This Month’s Mom Doesn’t Run From a Challenge
Meet Mary Wright of Arete Women’s Running Club
by suki wessling
Welcome back to our monthly feature of moms who have faced the task of pandemic parenting while also continuing their work in our community. Research has shown that women have suffered greater economic and personal fallout from the pandemic, losing jobs or having to work while also caring for children.
“Since August, we have worked really hard to prioritize our kids’ socio-emotional health,” explains Mary Wright. Why August? That’s when she, husband Andy, and their three kids Lucia, Oliver, and Annabel welcomed a fourth, baby Thomas.
Mary is Co-Founder and Director of Arete Women’s Running Club, which started in Santa Cruz six years ago and now boasts nine chapters around the country. Before she welcomed another child into their family, she was busy enough.
“Before the pandemic, I worked during school hours and traveled more,” she explains. “Now I work whenever I have my windows between distance learning.”
Andy is a teacher and worked through most of the last year from home as well. Mary explains their method for organizing the kids’ learning and her emotionally healthy outlook.
“Each night before bed, Andy and I write out the following day’s schedule on a whiteboard,” Mary says. “It’s like a big puzzle. We each work for 1-1.5 hour slots while swapping the kids back and forth. I don’t think I’m doing a great job in anything, but I hope I’m doing a ‘good enough’ job in all things.”
Local mom Rebecca Paten, who nominated Mary, was impressed by her dedication. “[Mary and co-founder Melissa Leigh] both adapted to the Covid situation and have provided a lot of online support and encouragement for people to stay fit and healthy during the pandemic,” she says.

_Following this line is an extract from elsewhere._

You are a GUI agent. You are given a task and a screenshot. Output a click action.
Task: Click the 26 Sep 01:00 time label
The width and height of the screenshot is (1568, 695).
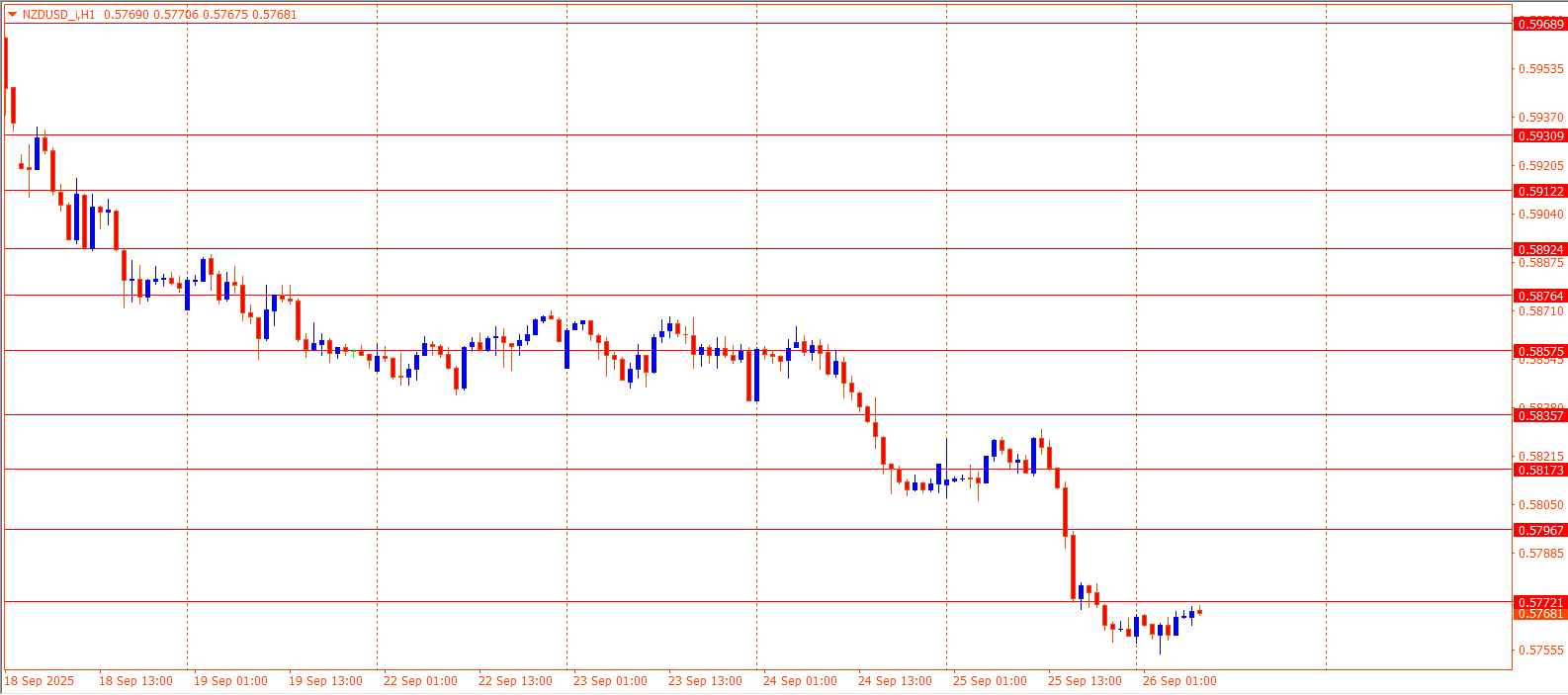[x=1179, y=681]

Mary’s day starts early when she rises in the dark to get some exercise before the baby wakes. Then she moves to the “constant baton toss from the kitchen to the office to the kids’ distance learning bedrooms.” Work—responding to emails, developing training plans, tinkering with the app, shipping merchandise, organizing events—comes in between parenting duties.
Mary says that she has realized more than ever that what she does for her work and for her family is community-building. “This is the year it became glaringly obvious how much we all need each other in order to thrive!”
For her family and her business, the pandemic has helped remind her to focus on prioritizing community. That means learning pods and Covid-safe social activities for her family and making sure that her business continues to promote connectedness. She’s also learned some lessons.
“You can’t save your kids or shelter them from everything,” Mary explains. “At the beginning, I was trying to make their worlds perfect and sugarcoat the trauma, but after a few weeks, I realized I couldn’t keep that up. The reality is we have four kids, two working parents, and a lot of moments are just going to plain old suck for everyone.
“So in the moment, I’ve been reminding my kids that this is hard, it’s okay to feel frustrated, and all we can do is bring our best attitude to each day and keep showing up.”